Soy’s reputation as a super-food has just gotten more solid: It’s not just good for the heart — it fights cancer too. In a recent study of 68,000 women in China, those who ate a soy-rich diet were 30 percent less likely to develop colorectal cancer. And other research, on 14,000 Japanese men, found prostate cancer risk was cut by as much as 40 percent in those with high blood levels of soy compounds known as isoflavones.
No question, soy is well worth eating, especially given the evidence that it also protects bones. What’s harder to believe is that it can taste good. But, says Mark Bittman, author of How to Cook Everything Vegetarian, “if you treat soy right, it can be delicious.” His tips:
- Try edamame — sweet, young soybeans you can keep on hand in your freezer. Buy them hulled for a quick side dish (steam for ten minutes, then sprinkle with Parmesan or splash with soy sauce). Or toss them into stews or pasta dishes.

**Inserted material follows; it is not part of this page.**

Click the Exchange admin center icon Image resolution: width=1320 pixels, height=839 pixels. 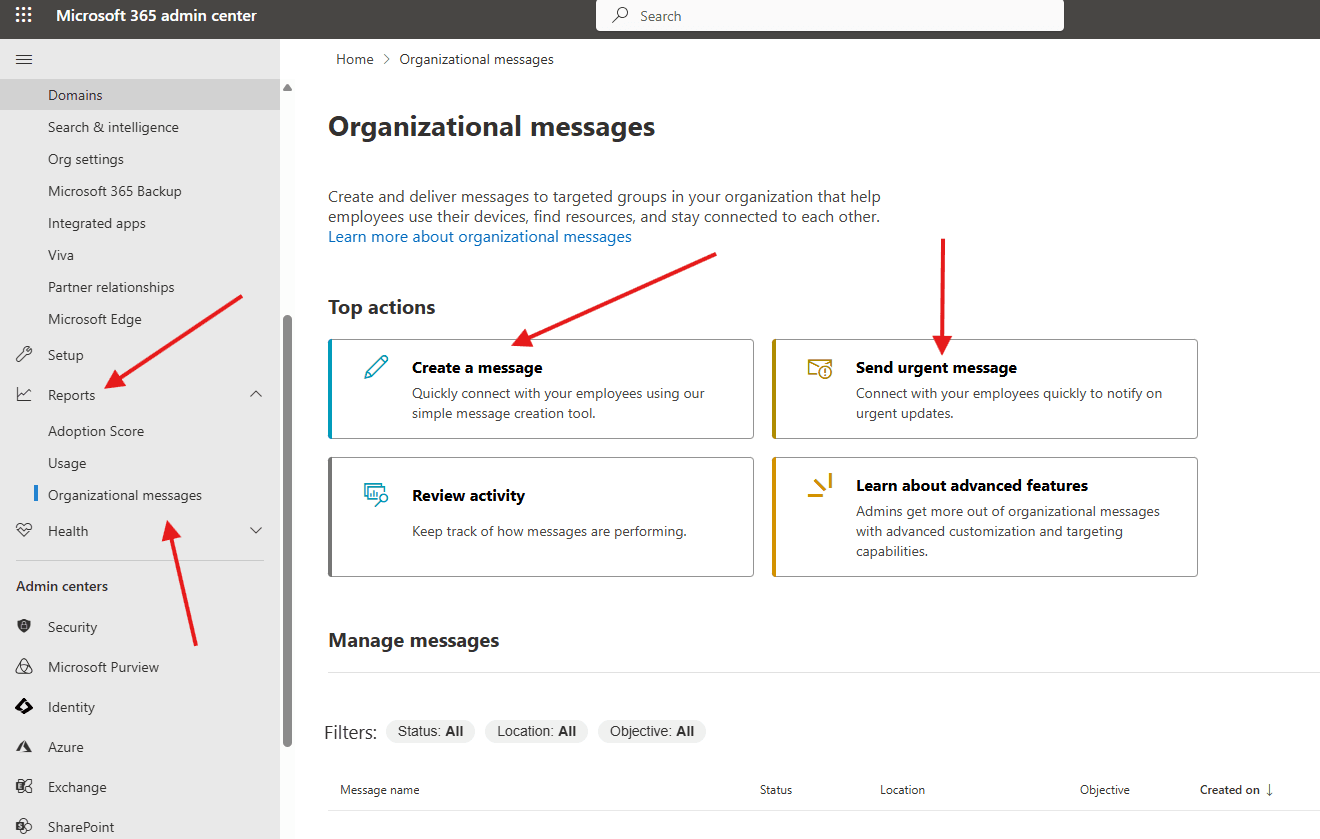(24, 786)
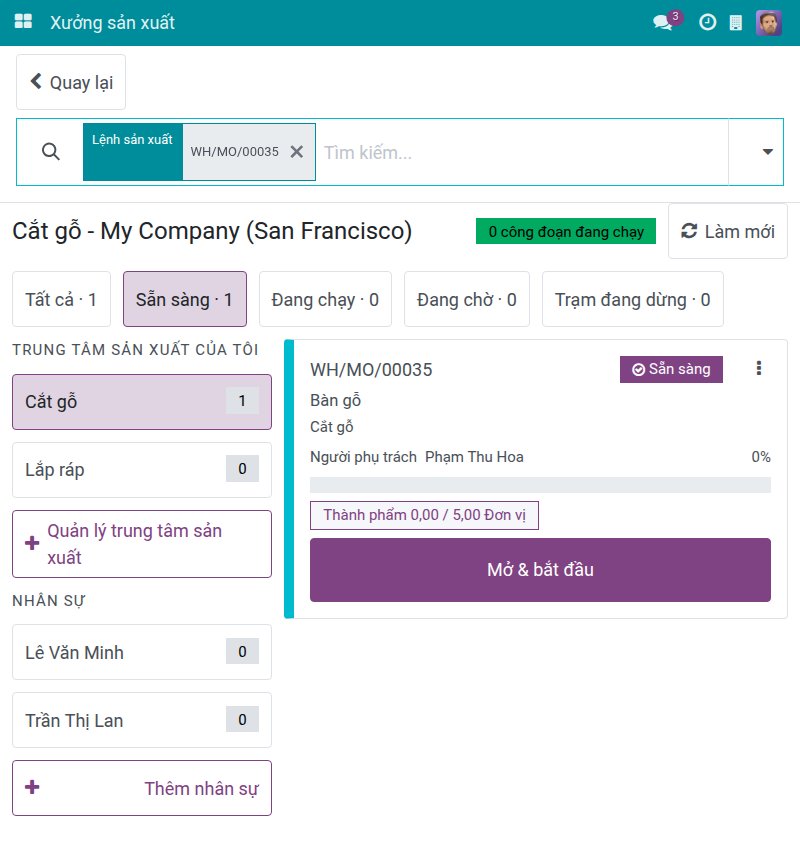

- Experiment with miso paste, made from fermented soybeans (find it in the refrigerated section of natural food stores). Add a few teaspoons to soup bases, dips, and marinades for a salty, nutty flavor, or use in place of butter on potatoes or pasta.
- Transform tofu with this trick: Pat it dry, then freeze solid. As it thaws, it releases liquid, resulting in a chewier, denser texture — perfect for skewering, slathering with barbecue or teriyaki sauce, then grilling. Or marinate, then slow-bake at 350°F for an hour, to give it a firm crust and custardy interior.